I'll just bang my hand as usual


----------



## smile72 (Feb 10, 2012)

Unlikely, you all probably had dates, kissed someone or even held their hands. Trust me, I'll probably never have anyone.


----------



## kevan (Feb 10, 2012)

DrOctapu said:


> Foxi4 said:
> 
> 
> > You know what sucks more then not having anyone for Valentine's Day?
> ...


It depends. Being away from the person you love can hurt... But the moment when you see them again is so bliss


----------



## mrtofu (Feb 10, 2012)

deleted


----------



## ShinyLatios (Feb 10, 2012)

DiscostewSM said:


> I don't.
> 
> *Unfortunately m shyness and awkwardness around people doesn't help either*, making it that much harder to be looking.



Same here buddy, same here...


----------



## Lucifer666 (Feb 10, 2012)

I'm too young to have a valentine, and I don't want to. Unfortunately, my friends believe otherwise.


----------



## Nah3DS (Feb 10, 2012)

jrk190 said:


> As usual...



then you can date this girl


----------



## Foxi4 (Feb 10, 2012)

Hyro-Sama said:


> Foxi4 said:
> 
> 
> > You know what sucks more then not having anyone for Valentine's Day?
> ...


ACTUALLY, my girl's laptop is broken beyond repair at the moment, she's using her father's ancient one so... let's just say that video/voice communications are severed. I guess we'll just get on msn and text-chat. Oh, wait - we won't, because I have to head to Uni for a philosophy exam and after it I'll be knackered.


----------



## AlanJohn (Feb 10, 2012)

Real master-race men like me don't have girlfriends, instead we have imaginary waifu's that kick-ass   


Spoiler


----------



## wasim (Feb 10, 2012)

Nope. To be honest i'm better off without one at the moment.


----------



## Foxi4 (Feb 10, 2012)

Alan John said:


> Real master-race men like me don't have girlfriends, instead we have imaginary waifu's that kick-ass








You can be as cool as Kreiger-san from Archer.


----------



## Shinigami357 (Feb 10, 2012)

Meh. I'm stuck in what's usually referred to as the "friend zone". I swear, if I find whoever is responsible for this, my Death Note's gonna get filled up...  LULZ

Anyway, nothing of note really happens during Valentine's so...


PS
Oh, hey, they're replaying the Victoria's Secret fashion show on TV XD XD


----------



## jrk190 (Feb 10, 2012)

Yeah, I get stuck in the "Just friends" Zone all the time. I got mad one time, and said, "I have enough friends, I didn't ask to be your friend, I asked to be MORE than friends. I hate the "Not my type" thing too. I asked a girl if she liked guys weren't her type and if she went for girls...


----------



## BORTZ (Feb 10, 2012)

Vulpes Abnocto said:


> BortzANATOR said:
> 
> 
> > Holiday about love. Didnt this cum about by murdering or 3 or 4 saints? one of them named St. Valentine?
> ...


oh. i might be.


----------



## Paarish (Feb 10, 2012)

Flame™ said:


> my left hand.


Sorry... I had to...

http://www.youtube.com/watch?v=rsuL6tRlijo


----------



## Guild McCommunist (Feb 10, 2012)

With the Mass Effect 3 demo out on Valentine's Day, I'll make sure to mail a card to BioWare.



Foxi4 said:


> You can be as cool as Kreiger-san from Archer.

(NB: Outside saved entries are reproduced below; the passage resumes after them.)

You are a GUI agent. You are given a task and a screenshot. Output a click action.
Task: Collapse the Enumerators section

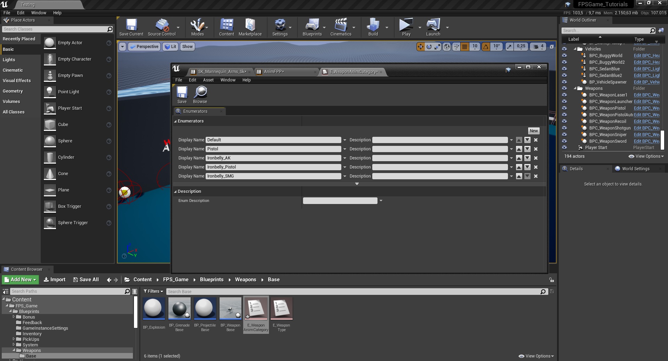click(175, 121)
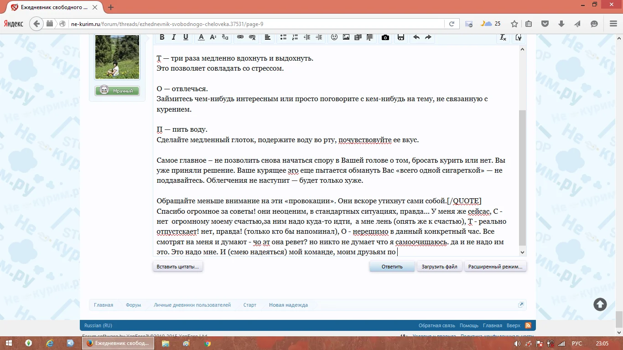623x350 pixels.
Task: Toggle underline text formatting
Action: click(x=186, y=37)

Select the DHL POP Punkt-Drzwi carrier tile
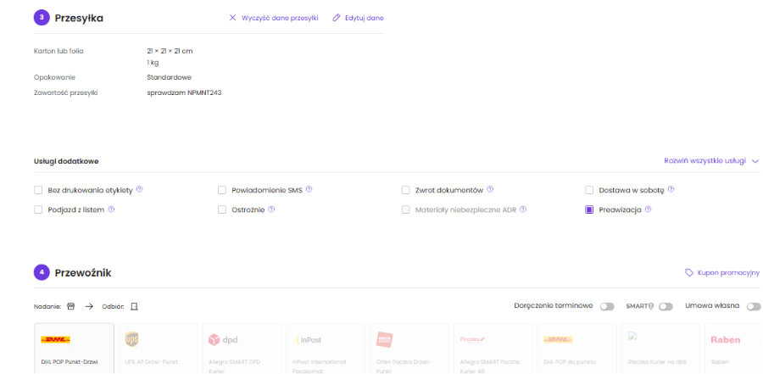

You just won the reference of the week my friend.


----------



## exangel (Feb 13, 2012)




----------



## tatripp (Feb 13, 2012)

Surprisingly I actually do and she is amazing.


----------



## syko5150 (Feb 13, 2012)

Another day where I spend money on my Wife by taking her out to dinner and buying her something shiny to play with.


----------



## Ace Overclocked (Feb 13, 2012)

tomorrow is the official forever alone day, i really like a girl but i don't know about her


----------



## Thesolcity (Feb 13, 2012)

Blood Fetish said:


> Valentine's Day is a fake holiday.
> 
> edit: I see you are in Sacramento. I am for the next couple days as well. We could hang out, get some coffee, talk, see where things go.



Dude, you're in Sacramento too? 

Discostew is too?


----------



## ProtoKun7 (Feb 17, 2012)

No, but even if I did Valentine's Day is not something I do.

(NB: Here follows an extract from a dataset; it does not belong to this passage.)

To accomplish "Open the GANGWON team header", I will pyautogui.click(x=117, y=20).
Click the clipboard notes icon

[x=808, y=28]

In fact, I've been known to skip the day itself entirely (sometimes the next one or two as well).
Like so.


----------



## exangel (Feb 17, 2012)

@[member='ProtoKun7']
Time travel heals all wounds or negates all absences.


----------



## Zetta_x (Feb 17, 2012)

My girlfriend cooked an awesome steak dinner with cheesy mashed potatoes.
She dressed up in the worlds most sexiest skirt
I bought a 20 dollar wine and 20 dollar roses
I dressed up in a black suit and got a haircut

---

GOD I HATE RELATIONSHIPS THERE GOES $40 OVER A STUPID FAKE HOLIDAY

Is what I should have said. Instead I said:

Love you babe


----------



## Sora de Eclaune (Feb 18, 2012)

I wish I had someone so Alessa would've stopped coming on to me on the 14th. All day.


----------



## Densetsu (Feb 18, 2012)

Thesolcity said:


> Blood Fetish said:
> 
> 
> > Valentine's Day is a fake holiday.
> ...


Sorry for the off-topic post, but...I'm from Sactown!  

But currently I live in NY.  I go back home to Sac every winter and summer break though.

*ON-TOPIC*
I just went to dinner with my fiancee.  After that we went home and 
	

	
	
		
		

		
			





Spoiler: Well, if you _*must*_ know what I censored...



After that we went home and watched some Blu-Rays together 


Spoiler



And then we


----------



## Thesolcity (Feb 18, 2012)

Densetsu said:


> Sorry for the off-topic post, but..*.I'm from Sactown!  *
> 
> But currently I live in NY.  I go back home to Sac every winter and summer break though.



Seriously? What part? 





Densetsu said:


> After that we went home and watched some



How....erm interesting. I hear it livens up the mood pretty well....


----------